Before you buy this insurance check the coverage in all health insurance policies you already have. For more
information about Medicare and Medicare Supplement Insurance, review the Guide to Health Insurance for People
with Medicare, available from the insurance company. For help in understanding your health insurance, contact your state insurance department.
Covered Activities
Coverage is provided for all activities except while riding as a fare paying passenger on a commercial airline.
[Note: This coverage is also subject to the limitations regarding travel or flight on an aircraft as explained in General Exclusion # 7 below.]
General Exclusions
No coverage shall be provided under the Policy and no payment shall be made for any loss resulting in whole or in
part from, or contributed to by, or as a natural and probable consequence of any of the following excluded risks:
1:
Suicide or any attempt at suicide or intentionally self-inflicted injury or any attempt at self-inflicted injury or
autoeroticism;
2:
Sickness, disease, mental incapacity or bodily infirmity whether the loss results directly or indirectly from any of these;
3:
Commission of or attempt to commit a felony;
4:
Infections of any kind regardless of how contracted, except bacterial infections that are caused by botulism, ptomaine poisoning or an accidental cut or wound independent and in the absence of any underlying sickness, disease, or condition, including but not limited to diabetes;
5:
Declared or undeclared war, or any act of declared or undeclared war; except if specifically provided by
this policy;
6:
Full-time active duty in the armed forces, National Guard or organized reserve corps of any country or interna tional authority (unearned premium for any period for which You are not, or Your Insured Spouse is not, covered due to active duty status will be refunded; loss caused while on short-term National Guard or reserve duty for regularly scheduled training purposes is not excluded);
7:
Travel or flight in or on (including getting in or out of, or on or off of) any vehicle used for aerial navigation, if the Insured Person is: a.) riding as a passenger in any aircraft not intended or licensed for the transportation of
passengers.; or b.) performing, learning to perform or instructing others to perform as a pilot or crew member of any aircraft, unless specifically provided for under the Policy or c.) riding as a passenger in an aircraft owned, leased or operated by the Policyholder or the Insured's employer, unless specifically provided for under the Policy.
8:
Being under the influence of intoxicants;
9:
Being under the influence of drugs unless taken under the advice of and as specified by a Physician;
10:
The medical or surgical treatment of sickness, disease, mental incapacity or bodily infirmity whether the loss results directly or indirectly from the treatment;
11:
Stroke or cerebrovascular accident or event; cardiovascular accident or event; myocardial infarction or heart attack; coronary thrombosis; aneurysm;
12:
Riding in or driving any type of motor vehicle as part of a speed contest or scheduled race, including testing such vehicle on a track, speedway or proving ground; or;
13:
Any loss incurred while outside the United States, its Territories, or Canada.
Each person participating in the plan will receive Insurance Documents describing the exact coverage and benefits provided.
Additional Coverage Rate Schedule
Total Permanent Disability
$100,000
$200,000
$300,000
Hospitalization Weekly Benefit
$1,000
$2,000
$3,000
Emergency Treatment
$100
$200
$300
Individual Coverage
$5.95
$9.95
$13.95
Joint Coverage
$7.95
$13.95
$19.95
* Monthly Premium billed quarterly to your account.
Coverage is reduced 50% at the age of 70 or older.
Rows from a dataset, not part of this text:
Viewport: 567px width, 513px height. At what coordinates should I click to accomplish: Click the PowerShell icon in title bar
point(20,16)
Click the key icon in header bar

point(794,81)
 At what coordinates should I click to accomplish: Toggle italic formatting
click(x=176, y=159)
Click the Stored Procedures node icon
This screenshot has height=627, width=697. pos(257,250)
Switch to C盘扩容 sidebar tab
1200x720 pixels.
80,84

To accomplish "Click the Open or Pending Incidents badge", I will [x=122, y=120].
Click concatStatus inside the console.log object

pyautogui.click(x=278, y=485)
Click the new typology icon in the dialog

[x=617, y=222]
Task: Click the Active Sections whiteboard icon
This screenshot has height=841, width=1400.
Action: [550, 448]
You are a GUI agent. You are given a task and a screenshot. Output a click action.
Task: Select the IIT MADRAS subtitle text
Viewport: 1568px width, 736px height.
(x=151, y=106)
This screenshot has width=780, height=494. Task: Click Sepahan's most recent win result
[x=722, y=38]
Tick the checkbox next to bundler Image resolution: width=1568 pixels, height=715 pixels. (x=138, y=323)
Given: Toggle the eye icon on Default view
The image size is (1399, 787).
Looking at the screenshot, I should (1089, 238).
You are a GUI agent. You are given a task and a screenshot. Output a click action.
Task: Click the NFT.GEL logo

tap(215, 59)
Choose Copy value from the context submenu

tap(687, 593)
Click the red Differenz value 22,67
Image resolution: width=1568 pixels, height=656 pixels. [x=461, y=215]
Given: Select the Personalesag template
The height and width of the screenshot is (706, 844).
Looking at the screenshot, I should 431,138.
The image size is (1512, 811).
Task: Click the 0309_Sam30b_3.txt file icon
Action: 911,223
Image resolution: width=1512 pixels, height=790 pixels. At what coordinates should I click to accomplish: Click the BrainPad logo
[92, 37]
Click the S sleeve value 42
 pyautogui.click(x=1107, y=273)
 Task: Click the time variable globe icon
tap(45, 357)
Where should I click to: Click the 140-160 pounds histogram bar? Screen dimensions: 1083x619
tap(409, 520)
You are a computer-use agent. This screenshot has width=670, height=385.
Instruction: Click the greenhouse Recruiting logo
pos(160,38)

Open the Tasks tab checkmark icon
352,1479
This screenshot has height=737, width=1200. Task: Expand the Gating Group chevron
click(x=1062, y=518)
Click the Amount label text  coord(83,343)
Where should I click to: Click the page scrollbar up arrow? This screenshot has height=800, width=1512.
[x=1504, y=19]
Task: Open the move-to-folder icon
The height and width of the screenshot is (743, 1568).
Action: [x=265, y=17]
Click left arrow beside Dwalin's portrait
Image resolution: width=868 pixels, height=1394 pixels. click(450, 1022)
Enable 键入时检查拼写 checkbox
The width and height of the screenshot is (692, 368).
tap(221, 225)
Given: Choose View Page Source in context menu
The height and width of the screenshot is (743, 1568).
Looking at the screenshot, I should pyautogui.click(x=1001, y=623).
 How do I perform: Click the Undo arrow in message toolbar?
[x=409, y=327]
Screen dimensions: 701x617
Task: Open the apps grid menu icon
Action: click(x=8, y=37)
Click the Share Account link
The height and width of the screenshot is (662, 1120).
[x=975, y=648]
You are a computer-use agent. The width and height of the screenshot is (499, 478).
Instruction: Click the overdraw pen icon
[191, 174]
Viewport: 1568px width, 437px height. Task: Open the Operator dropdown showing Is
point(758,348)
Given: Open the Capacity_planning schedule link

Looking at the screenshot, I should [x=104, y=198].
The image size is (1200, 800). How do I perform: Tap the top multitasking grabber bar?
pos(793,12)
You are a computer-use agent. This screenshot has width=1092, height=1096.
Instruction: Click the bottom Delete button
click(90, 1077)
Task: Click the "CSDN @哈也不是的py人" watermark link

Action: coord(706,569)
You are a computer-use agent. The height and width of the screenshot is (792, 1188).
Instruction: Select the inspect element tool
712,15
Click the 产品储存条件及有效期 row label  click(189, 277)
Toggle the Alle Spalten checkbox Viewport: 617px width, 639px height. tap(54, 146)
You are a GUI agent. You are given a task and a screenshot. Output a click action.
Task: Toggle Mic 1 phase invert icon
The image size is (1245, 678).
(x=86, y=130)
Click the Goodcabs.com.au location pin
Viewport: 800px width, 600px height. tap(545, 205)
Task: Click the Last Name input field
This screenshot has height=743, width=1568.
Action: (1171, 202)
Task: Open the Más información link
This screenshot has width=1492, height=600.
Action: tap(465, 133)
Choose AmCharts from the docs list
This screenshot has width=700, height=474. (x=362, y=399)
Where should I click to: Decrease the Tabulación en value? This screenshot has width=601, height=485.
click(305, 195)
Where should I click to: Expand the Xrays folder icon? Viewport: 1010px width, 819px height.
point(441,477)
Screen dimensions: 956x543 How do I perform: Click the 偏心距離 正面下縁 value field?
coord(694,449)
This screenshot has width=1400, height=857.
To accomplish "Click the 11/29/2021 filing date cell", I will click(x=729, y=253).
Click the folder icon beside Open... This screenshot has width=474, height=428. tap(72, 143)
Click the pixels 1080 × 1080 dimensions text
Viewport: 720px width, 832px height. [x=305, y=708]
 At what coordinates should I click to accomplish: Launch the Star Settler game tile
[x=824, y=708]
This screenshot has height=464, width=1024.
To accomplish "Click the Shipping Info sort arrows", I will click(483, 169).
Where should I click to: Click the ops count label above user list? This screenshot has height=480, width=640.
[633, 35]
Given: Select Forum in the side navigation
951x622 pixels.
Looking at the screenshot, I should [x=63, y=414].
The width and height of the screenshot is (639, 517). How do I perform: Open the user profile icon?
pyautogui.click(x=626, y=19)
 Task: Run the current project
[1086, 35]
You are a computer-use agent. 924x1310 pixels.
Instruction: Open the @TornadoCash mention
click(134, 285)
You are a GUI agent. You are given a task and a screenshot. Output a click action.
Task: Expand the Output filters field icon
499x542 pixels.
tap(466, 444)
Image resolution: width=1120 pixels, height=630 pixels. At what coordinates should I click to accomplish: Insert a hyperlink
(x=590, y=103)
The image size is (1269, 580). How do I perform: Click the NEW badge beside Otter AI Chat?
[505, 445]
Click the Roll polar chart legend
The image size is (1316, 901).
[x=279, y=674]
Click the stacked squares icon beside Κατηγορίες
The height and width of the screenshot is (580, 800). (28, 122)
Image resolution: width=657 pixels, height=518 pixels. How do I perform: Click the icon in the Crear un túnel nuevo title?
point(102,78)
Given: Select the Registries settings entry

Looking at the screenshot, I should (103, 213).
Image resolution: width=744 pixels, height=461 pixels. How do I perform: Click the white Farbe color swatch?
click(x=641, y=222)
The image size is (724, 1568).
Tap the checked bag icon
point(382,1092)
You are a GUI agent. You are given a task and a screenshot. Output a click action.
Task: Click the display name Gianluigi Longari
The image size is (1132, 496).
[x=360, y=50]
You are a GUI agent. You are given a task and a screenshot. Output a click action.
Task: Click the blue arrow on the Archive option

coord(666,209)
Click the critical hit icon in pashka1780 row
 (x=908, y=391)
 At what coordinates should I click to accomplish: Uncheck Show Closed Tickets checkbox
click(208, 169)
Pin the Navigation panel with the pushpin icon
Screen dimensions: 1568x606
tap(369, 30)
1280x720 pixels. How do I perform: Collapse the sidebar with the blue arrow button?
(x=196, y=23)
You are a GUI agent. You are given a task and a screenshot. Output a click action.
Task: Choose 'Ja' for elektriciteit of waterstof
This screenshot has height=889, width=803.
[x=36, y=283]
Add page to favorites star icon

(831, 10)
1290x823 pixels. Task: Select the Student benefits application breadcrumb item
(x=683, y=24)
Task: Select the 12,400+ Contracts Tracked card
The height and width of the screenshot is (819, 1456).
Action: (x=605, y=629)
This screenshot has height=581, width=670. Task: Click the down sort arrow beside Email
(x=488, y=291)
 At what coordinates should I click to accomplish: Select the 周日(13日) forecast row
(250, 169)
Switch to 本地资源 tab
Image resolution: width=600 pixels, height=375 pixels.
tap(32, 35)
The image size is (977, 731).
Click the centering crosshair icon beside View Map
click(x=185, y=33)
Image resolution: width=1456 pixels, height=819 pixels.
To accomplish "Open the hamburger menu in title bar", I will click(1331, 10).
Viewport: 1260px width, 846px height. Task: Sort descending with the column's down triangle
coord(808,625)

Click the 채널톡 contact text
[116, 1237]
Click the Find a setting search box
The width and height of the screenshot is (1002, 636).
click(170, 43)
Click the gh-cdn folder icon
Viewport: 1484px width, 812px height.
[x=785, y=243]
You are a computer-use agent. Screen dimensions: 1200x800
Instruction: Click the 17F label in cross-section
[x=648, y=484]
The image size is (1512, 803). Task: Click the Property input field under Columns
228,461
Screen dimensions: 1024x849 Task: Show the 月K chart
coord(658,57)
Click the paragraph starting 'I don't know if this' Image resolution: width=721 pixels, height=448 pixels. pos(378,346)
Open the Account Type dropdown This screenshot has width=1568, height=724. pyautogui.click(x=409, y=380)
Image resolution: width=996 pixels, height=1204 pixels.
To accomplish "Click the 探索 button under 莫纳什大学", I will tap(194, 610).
Coverage level for eligible spouse is 50% of the primary insured's amount.
Insurance Products are: Not a Deposit Not FDIC Insured Not Guaranteed by the Bank Not Insured by any Federal Government Agency
Important Notice: The Plan provides ACCIDENT insurance only. It does NOT provide basic hospital, basic medical, major medical, or sickness coverage.
The amount of benefits provided depends upon the plan selected. Premium will vary with the amount of benefits selected.